La statua del Malladrone, una «orrida bellezza» da cercare nel cuore di Gallipoli vecchia

Conoscete il Malladrone di Gallipoli? Eppure la statua del cattivo ladrone, nella chiesa di San Francesco d’Assisi, ha affascinato anche Gabriele D’Annunzio.

Gallipoli, la «Perla dello Ionio», è una delle mete più gettonate del Salento. I giovani la scelgono per vivere una vacanza indimenticabile con gli amici di sempre perché sanno che lì il divertimento è assicurato. La Città Bella d’estate non dorme mai: di giorno ci sono il mare caraibico e le spiagge dorate, di notte gli eventi, la musica, gli spettacoli, la movida. Ci sono centinaia di cose da fare, ma anche luoghi da vedere assolutamente.

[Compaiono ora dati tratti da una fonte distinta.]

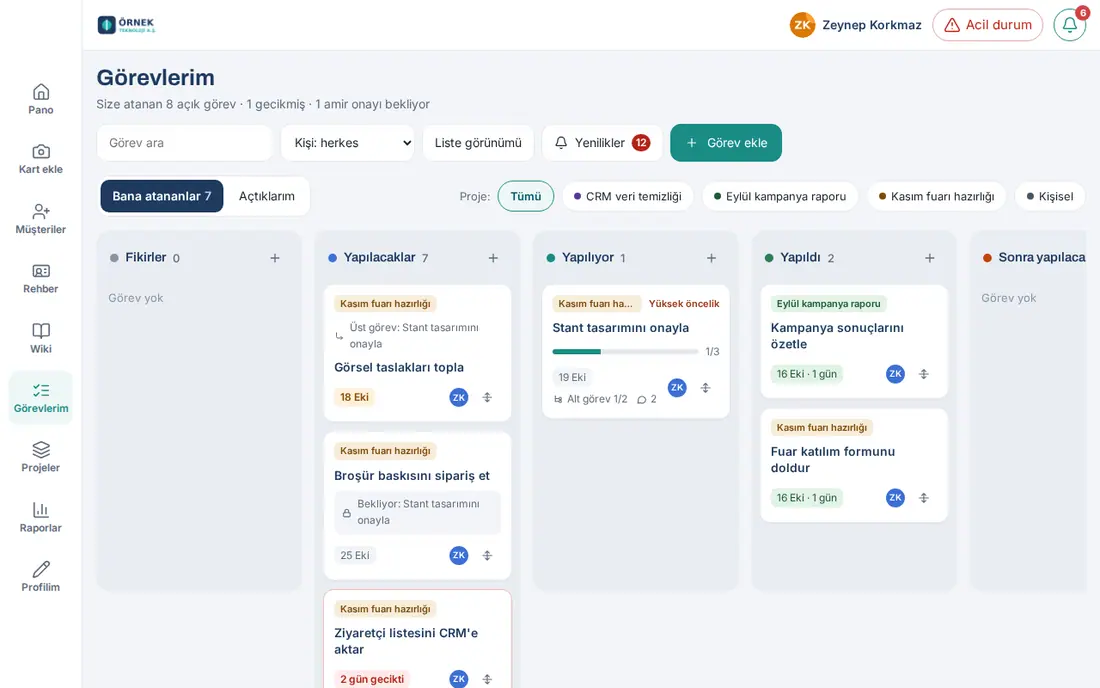Click the move handle on Görsel taslakları topla card
This screenshot has height=688, width=1100.
click(487, 397)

C’è il Porto, punto di partenza di incantevoli escursioni in barca fino a Porto Selvaggio, Lido Pizzo e Punta della Suina, passando magari per l’Isola di Sant’Andrea. C’è e il mercato del pesce. C’è il Castello Angioino-Aragonese. C’è il centro storico, un dedalo di stradine su cui si affacciano antichi palazzi e suggestive chiese dalla Cattedrale di Sant’Agata alla chiesa dedicata a San Francesco d’Assisi, dove si trova la statua del Malladrone.

La statua del Malladrone e il ghigno che affascinò Gabriele D’Annunzio

La statua del Misma, il cattivo ladrone crocefisso sul Golgota accanto a Gesù, è diventata una delle “attrazioni” più cercate di Gallipoli. Basta leggere i depliant degli itinerari turistici per capirlo. “Venite nella città bella, ad ammirare la cattedrale, il mercato del pesce e il Malladrone” si legge.

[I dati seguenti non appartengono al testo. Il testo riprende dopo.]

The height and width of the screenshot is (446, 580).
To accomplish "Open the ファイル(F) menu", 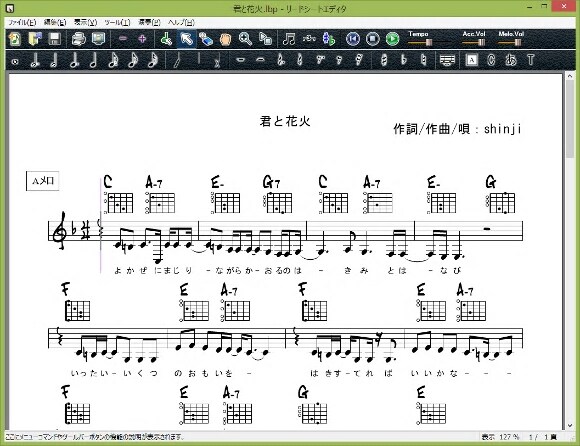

Volto beffardo, con un ghigno irriverente e blasfemo, l’opera di Vespasiano Genuino catturò l’attenzione di Gabriele D’Annunzio, sbarcato a Gallipoli il 28 luglio del 1895 insieme a Eleonora Duse, anche lei sul panfilo Fantasia che fece scalo nella città jonica prima di salpare per la Grecia. La sensazione del Vate, ammirando la figura lignea nella penombra, fu di “orrida bellezza”, così scrisse.

«Scendiamo a terra per fare qualche spesa. Alcuni gallipolini ci offrono di mostrarci il “mal ladrone”. Sembra che questo crocifisso sia il personaggio più importante della città… Il guardiano ci porta nella chiesa, entriamo, accende una candela in cima a una canna e ci conduce in una cappella oscura. Sollevando il moccolo illumina una figura di legno dipinto inchiodata ad un’alta croce. Il fantoccio ha una strana espressione di vita atroce, nell’ombra» si legge in alcuni scritti.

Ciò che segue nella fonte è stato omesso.